Radiation pneumonitis (RP) is a severe and potentially fatal complication of radiation therapy in patients with lung cancer. It’s urgent to know the mechanisms underlying the pathogenesis of RP, which will allow clinician to intervene the inflammatory lung injury and hopefully to save their lung function. In clinical practice, we found that RP inflammation manifests on 18F-fluoro-2-deoxyglucose (FDG) positron emission tomography (PET) as enhanced FDG uptake. We further demonstrated that 18F-FDG PET is a more effective method for visualizing and quantitatively assessing RP inflammation. In our preliminary proteomics study with RP mouse model, we found that proteins enriched in the glycolysis pathway and pyruvate kinase M2 unregulated most prominently. In our further study using RP mouse model, we found that cytokines including interleukin-1 (IL-1) and IL-6 increased; the expression of phosphorylation of PKM2 on tyrosine 105 and the level of lactate (both as the hallmarks of metabolic reprogramming) increased; M1 macrophage polarization increased. Based on reviewing the advanced studies in the field of immunometabolism, we propose the hypotheses that PKM2 regulates metabolic reprogramming and promotes M1 macrophage polarization in the process of RP. To test these hypotheses, we will utilize cell experiment, RP mouse model and blood samples from non-small cell lung cancer to demonstrate the immunometabolism mechanisms underlying the pathogenesis of RP. The research will possibly provide the theory basis and potential molecular target to timely intervene RP to limit its extent or prevent it entirely.

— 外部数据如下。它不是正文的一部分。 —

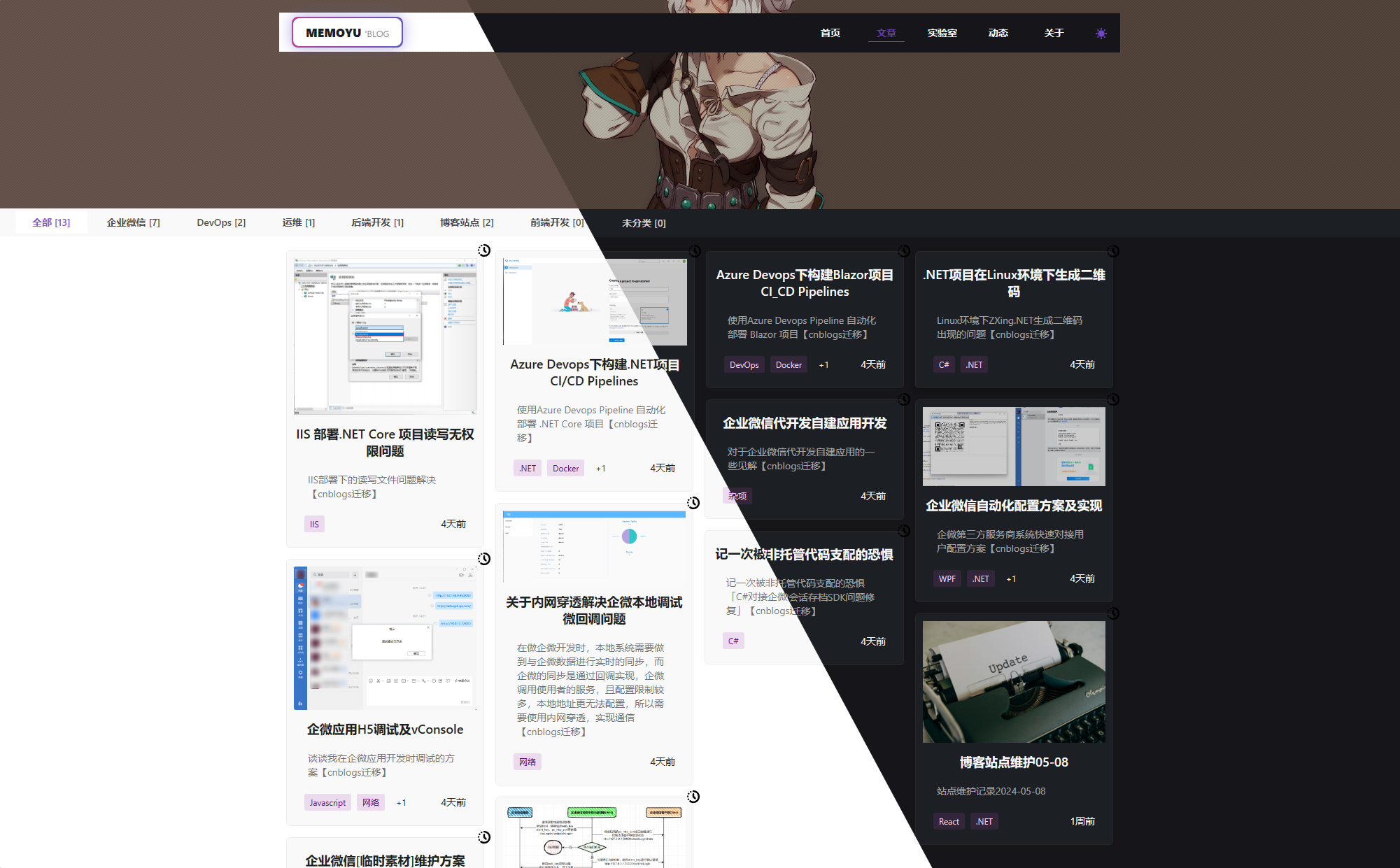
Task: Click clock icon on 企业微信自动化配置 card
Action: 1112,399
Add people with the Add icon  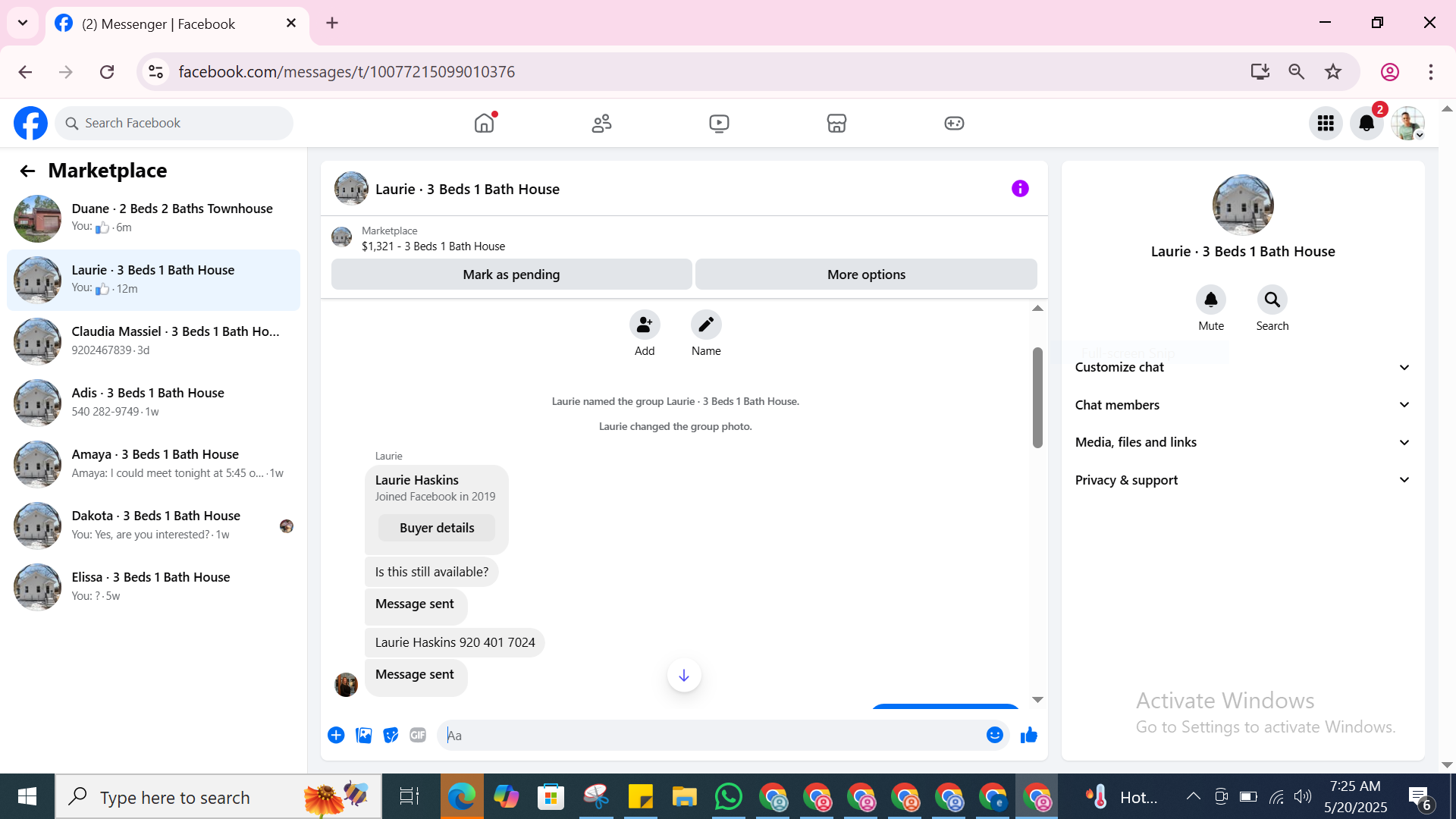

放射性肺炎是肺癌放疗后严重甚至致命的并发症，揭示其发生的分子机制并探索其治疗策略是亟待解决的临床难题。我们发现18F-FDG PET作为反映糖代谢的影像手段可以检测和量化放射性肺炎的严重程度。我们的预实验通过蛋白质组学分析，发现放射性肺炎小鼠的肺脏组织中糖代谢通路相关蛋白富集显著，以丙酮酸激酶M2（PKM2）蛋白上调最明显。进一步在放射性肺炎动物模型中发现，与放射性肺炎相关的炎症因子IL-1和IL-6增加；糖代谢重编程的标志，乳酸和PKM2第105位点酪氨酸磷酸化增加；M1型巨噬细胞升高。结合免疫代谢的前沿研究，我们提出科学假设“PKM2介导糖代谢重编程诱导巨噬细胞M1极化可能参与肺癌放射性肺炎的发生”。我们拟在分子、细胞、动物和临床水平研究PKM2介导的糖代谢重编程在放射性肺炎发生中的作用以及探索PKM2诱导巨噬细胞M1极化的分子机制，这将为治疗放射性肺炎提供科学基础和潜在的分子靶点。

放射性肺炎是肺癌放疗后严重甚至致命的并发症，揭示其发生的分子机制并探索其治疗策略是亟待解决的临床难题。我们发现18F-FDG PET作为反映糖代谢的影像手段可以检测和量化放射性肺炎的严重程度。我们通过分子、细胞、动物和临床水平研究PKM2介导的糖代谢重编程在放射性肺炎发生中的作用以及探索PKM2诱导巨噬细胞M1极化的分子机制。本研究探索了18F-FDG PET对放射性肺炎的显像作用，结果显示18F-FDG PET不能准确评估无菌性放射性肺炎，但联合LPS模拟的放射性肺炎伴细菌感染模型可以通过FDG-PET显像。其背后的机制可能是Warburg效应，Warburg效应促进葡萄糖代谢从三羧酸循环转化为有氧糖酵解，导致葡萄糖摄取增加。单纯放疗不能激活Warburg效应，但可加重细菌性感染激发的Warburg效应对肺部的影响。这将为治疗放射性肺炎提供科学基础和潜在的分子靶点。